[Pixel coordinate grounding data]
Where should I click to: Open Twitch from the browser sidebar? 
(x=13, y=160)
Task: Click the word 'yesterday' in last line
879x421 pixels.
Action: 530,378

Problem to work on:
Every record above should be copied exactly.

Answer below:
Where should I click to: Open Twitch from the browser sidebar? 
(x=13, y=160)
Task: Click the word 'yesterday' in last line
879x421 pixels.
Action: 530,378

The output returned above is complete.